Imagine estar ligado na novela por duzentos capítulos esperando o momento decisivo em que o malvado será ou não vingado. Ou que a vilã será desmascarada ou o mocinho irá ou não ficar com a bela e sensual garota. Aí antes que se possa ver a cena decisiva alguém resolve contar o final da trama.

Essa atitude sem noção, nos dias da modernidade, tem o nome de “spoiler”. Do inglês “spoil”: estragar, arruinar, destruir. Que ainda pode ser uma peça usada nos carros para gerar mais estabilidade. Nosso “spoiler” é alguém que conta o que um preguiçoso quer saber.

Esse “spoiler” poderia receber um castigo, se contasse o final que não queremos saber. Pensemos numa maneira de penalizar: quando conversávamos em voz alta em sala de aula, éramos punidos a escrever uma centena de vezes: “não devo conversar em sala de aula”. Sendo assim, a pessoa que contasse o que não queremos saber seria, como um serviço à comunidade, obrigada a escutar uma história – do repertório infantil: Chapeuzinho Vermelho ou uma que já soubesse o final por um número de vezes. A história lhe seria contada cada dia na casa de algum idoso para que essa experiência surtisse o efeito de saber respeitar e ficar em silêncio.

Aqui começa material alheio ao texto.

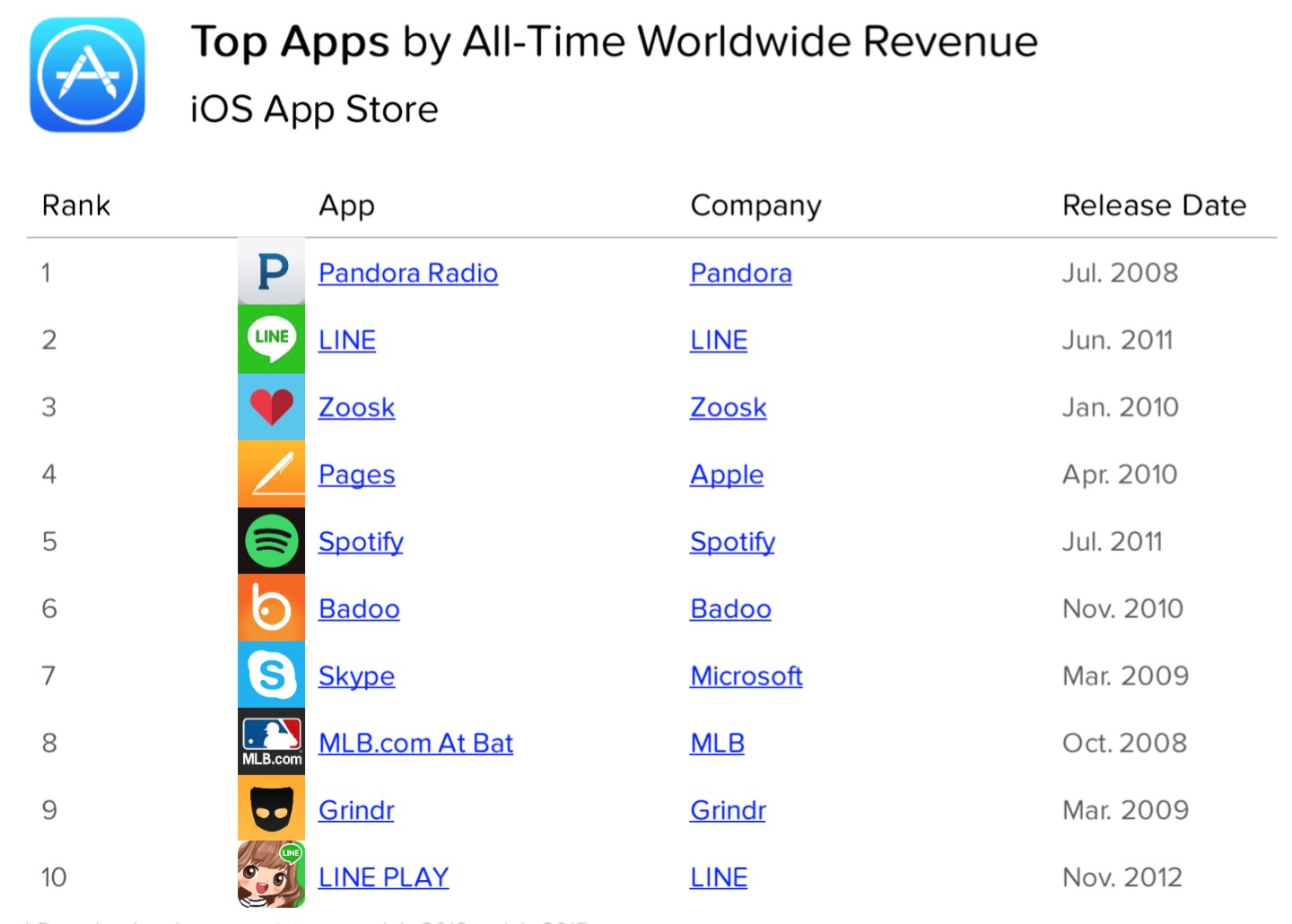Click the Rank column header
The width and height of the screenshot is (1292, 924).
76,205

Entretanto, nesses tempos de múltiplas mídias e diversidade de interesses, vamos defender o direito da livre expressão. Entendemos que uma coisa é abrir a boca na hora da novela, do filme, e outra é escrever no jornal ou site. Assim se você está lendo o segredo do final da novela em um veículo de comunicação é porque quer saber o que irá ocorrer. Uma coisa é ler, outra é ficar falando alto na sala de visitas, repleta de amigas da tia, que vieram assistir ao último capítulo. Esse é o fim!